S’il ne fallait en garder qu’un…
Peut-on alors en conclure qu’Intrus est un DLC réussi ? Incontestablement. C’est fun, c’est beau, il y a du challenge, de la rejouabilité accrue, une durée de vie correcte et tout un tas d’informations cruciales pour la compréhension de l’histoire. Et, comme indiqué un peu plus haut, ce dernier point est à la fois une qualité et un gros défaut, que l’on peut reprocher aux développeurs. En effet, la fin d’Inquisition n’avait rien de satisfaisante et laissait plein de questions sans réponse, qui trouvent ici en grande partie leur solution. Or, il est difficile d'accepter que la véritable fin d’un jeu doive être achetée à part, comme c'est le cas ici. Si vous ne prenez pas ce contenu, vous ratez les explications et les amorces du prochain épisode. On peut donc reprocher à BioWare de nous avoir, à nouveau, vendu en tranches du contenu qui aurait dû se trouver dans le jeu de base. Et à prix fort, par-dessus le marché, puisqu’il est proposé au même prix que les autres, certes, mais aussi d’Awakening, la seule véritable extension digne de ce nom proposée à ce jour par l’éditeur. Les joueurs n’ayant pas forcément envie de passer leur temps à ouvrir leur portefeuille, cette façon de faire peut être légitimement critiquée. Il n’empêche, Intrus reste le meilleur DLC d’Inquisition et un incontournable absolu. Cependant, si vous pouvez le prendre en soldes…
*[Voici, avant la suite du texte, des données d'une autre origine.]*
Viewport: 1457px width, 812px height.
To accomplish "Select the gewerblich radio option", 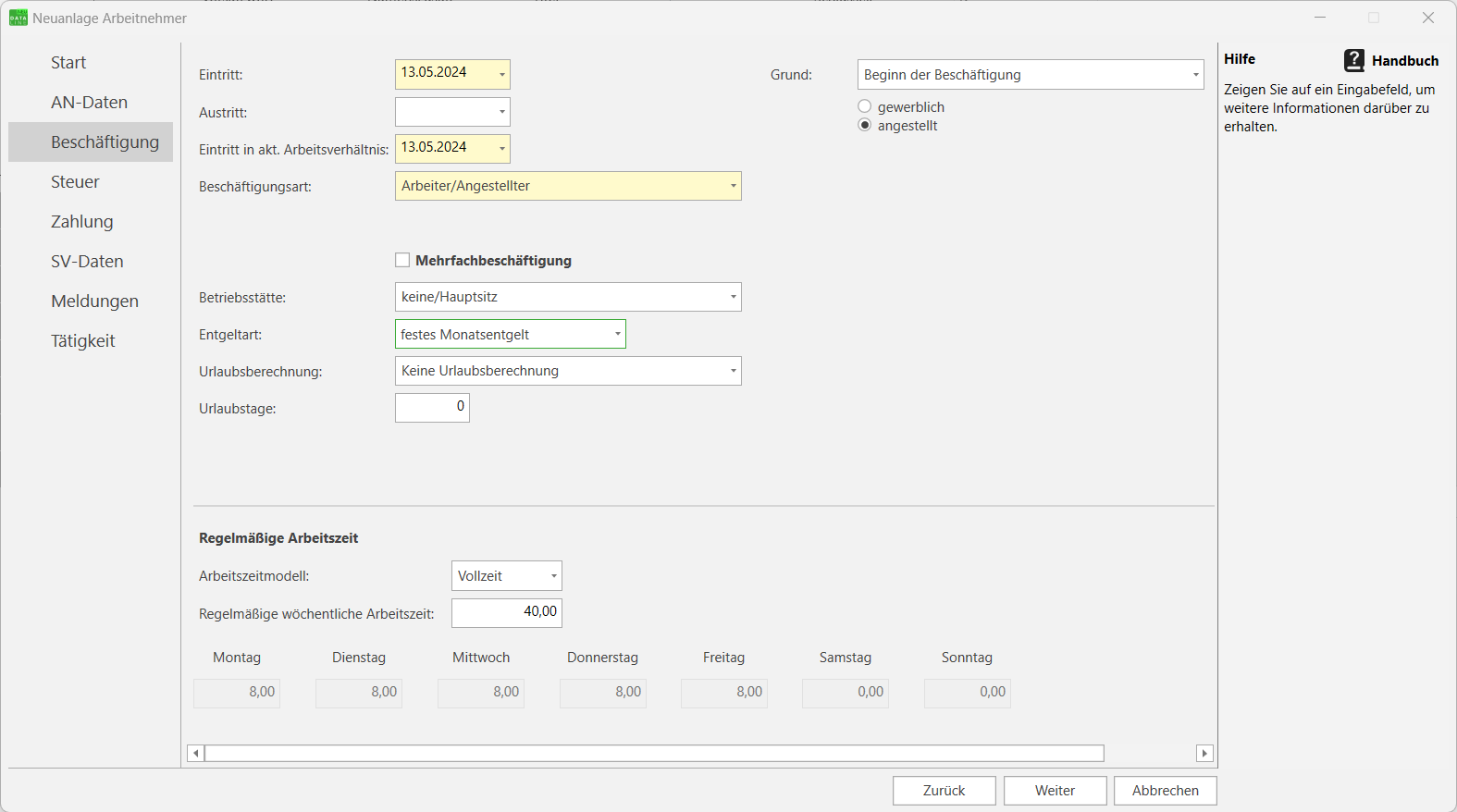I will (865, 107).
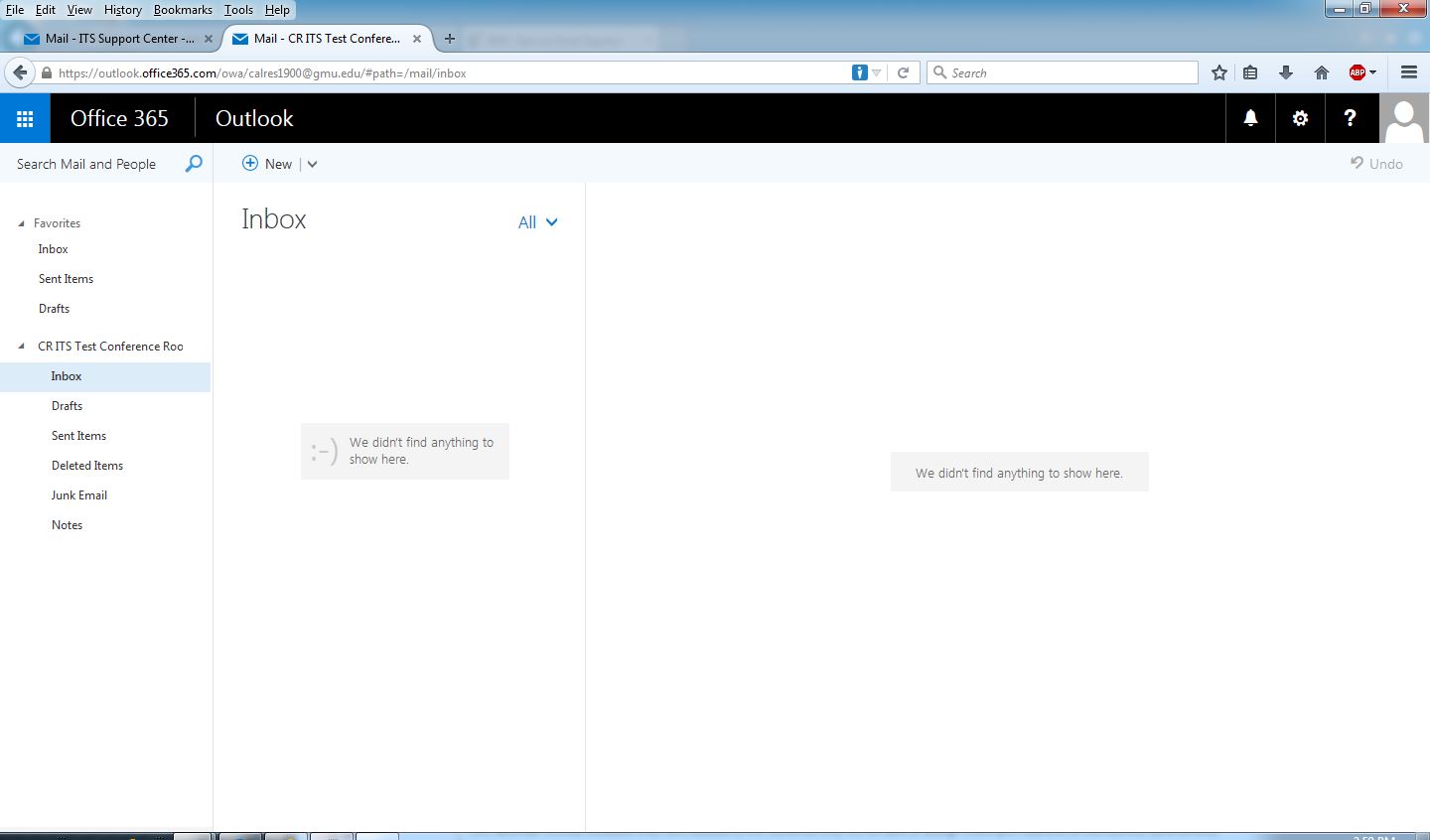Image resolution: width=1430 pixels, height=840 pixels.
Task: Collapse the Favorites folder group
Action: click(22, 223)
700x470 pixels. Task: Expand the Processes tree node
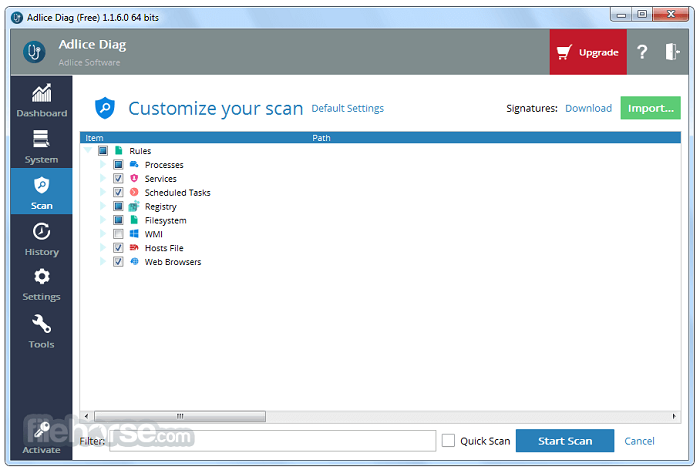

Avant d’éteindre votre console/ordinateur ou de recommencer une partie, pensez toutefois à rester confortablement installés devant les crédits de fin. Vous pourrez y écouter Cassandra vous lire des extraits du dernier livre de Varric, « Non mais c’est quoi ce bordel ? », en imitant ses petits camarades pour les répliques les concernant. Un dernier moment de rigolade avant la toute fin.
Points forts
- La vraie fin du jeu…
- De nouvelles musiques…
- L’histoire et plein de révélations
- Le fan service et des easter eggs un peu partout
- Vos personnages
- Les environnements
- Une durée de vie correcte
- Un système de New Game +
- Bientôt Dragon Age 4 ?
Points faibles
- ... qu’on aurait préféré avoir dans le jeu de base
- ... un peu convenues cela dit
- C’est, à nouveau, beaucoup trop cher
Véritable conclusion à Inquisition, Intrus est un contenu additionnel riche et fun, à la réalisation impeccable, qui apporte ce qu’il faut de challenge, de nouveautés et de révélations en tous genres. Mais surtout, il est totalement indispensable pour tout fan de la saga et passer à côté serait dommage. Si l’on peut légitimement reprocher à BioWare de faire payer fort cher ce qui pourrait ou devrait être dans le jeu de base, il faut toutefois reconnaître les qualités et l’intérêt de ce DLC, qui sont indéniables. Un must have coûteux.